Monthly Archives: September 2010

Chancellor Katehi and student trust

I want to clarify something.

Last week The Sacramento Bee ran a profile on UC Davis Chancellor Linda Katehi, who just finished her first year on the job. Reporter Laurel Rosenhall interviewed me about how students perceive the new chancellor. Here’s what she wrote:

Yet Katehi failed at fostering students’ trust, said Jeremy Ogul, an incoming senior who is opinion editor at the California Aggie student newspaper.

“There is more of an adversarial relationship between administration and students than I’ve ever seen before,” said Ogul, 21.

Students saw the prior chancellor, Larry Vanderhoef, as “a really lovable guy,” Ogul said.

“Even if we didn’t see what he was doing on a day to day basis, people trusted that he was working in our interest and working to make our lives better. And I don’t feel that people feel that about Linda at all. Students are constantly talking about her salary.”
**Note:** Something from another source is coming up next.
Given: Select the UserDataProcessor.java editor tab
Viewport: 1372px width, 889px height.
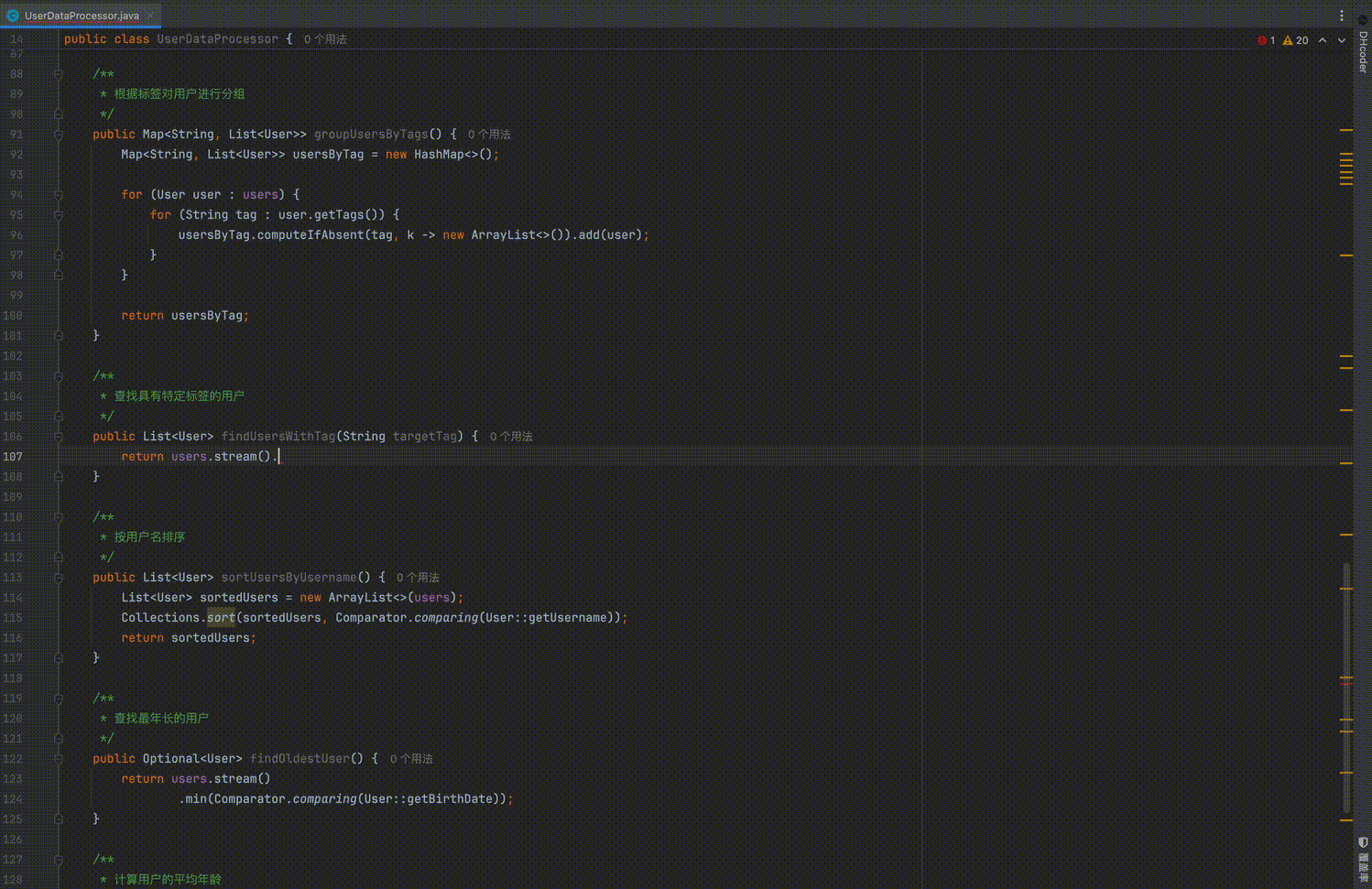Looking at the screenshot, I should click(82, 16).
While Rosenhall quoted me accurately, her paraphrase was a little strong. I do not think Katehi failed at fostering student trust. It is far too early in her tenure to be making those kinds of judgments. I do think the circumstances of the past year made it extremely difficult for her to convince students she’s on their side. She certainly tried, and I’m sure there are some students who trust her and think she is doing a good job. But most of the students I talk to and hear from see her as a suspicious and calculating outsider.

Larry Vanderhoef had something like 15 years to build trust and goodwill among students, so when he had to make a tough call, most people gave him the benefit of the doubt. The only time Katehi has had is this extremely difficult year of budget turbulence. It’s nearly impossible to build trust with people when you’re slashing their budgets and cutting their programs.

And there is a lot Katehi has done that students don’t give her credit for. (I made this point to Rosenhall but she left it out of the story.) For example, Katehi participated in a campus town hall on the budget at some point in the past year. From a student perspective I think that’s one of the best things she’s done as a chancellor. Students got to directly ask her a lot of tough questions, and she responded gracefully and candidly. Someone asked why her salary was so large, and she answered that it was commensurate with her professional experience and the prevailing wage of university leaders. A lot of people weren’t satisfied with that answer, but I think the fact that she was willing put herself on the spot was powerful and effective. It certainly made me trust her more.

So I don’t think Katehi failed. It’s too early to say something like that. I just think she has more work to do.

UPDATE 10/01/10: Several students and recent alumni have told me they disagree with my perspective on this. They say I’ve got it backwards; Katehi is way more visible and accessible than Vanderhoef ever was, and Vanderhoef didn’t have as rosy a reputation as I suggested. Since we all interact with the chancellor in different settings, on different issues, and at different levels, I understand why people might see this issue differently. Vanderhoef did an excellent job of making the Aggie editorial staff feel comfortable and close to the chancellor. Apparently that’s not representative of other groups’ experiences with him. Duly noted.

UPDATE 10/11/10: Yesterday I had an opportunity to talk to the chancellor directly about the article and bring up some of my thoughts from this blog post. Much to her credit, she didn’t seem offended or defensive at all, unlike practically everyone else who supports her. She said opinions need to be voiced, because without opinions out there it’s impossible for people and institutions to react and change. She also said it was good there was a critical voice in the profile; otherwise it would have been unrealistically positive. Finally, she said the best leaders are those who make decisions based not on what’s best for their short-term popularity, but based on what’s best for the long-term good of the organizations they lead. She recognizes that there are people who don’t like her, but her motive is not to get people to like her; it is to establish a legacy as a chancellor who did what was necessary to make the university better.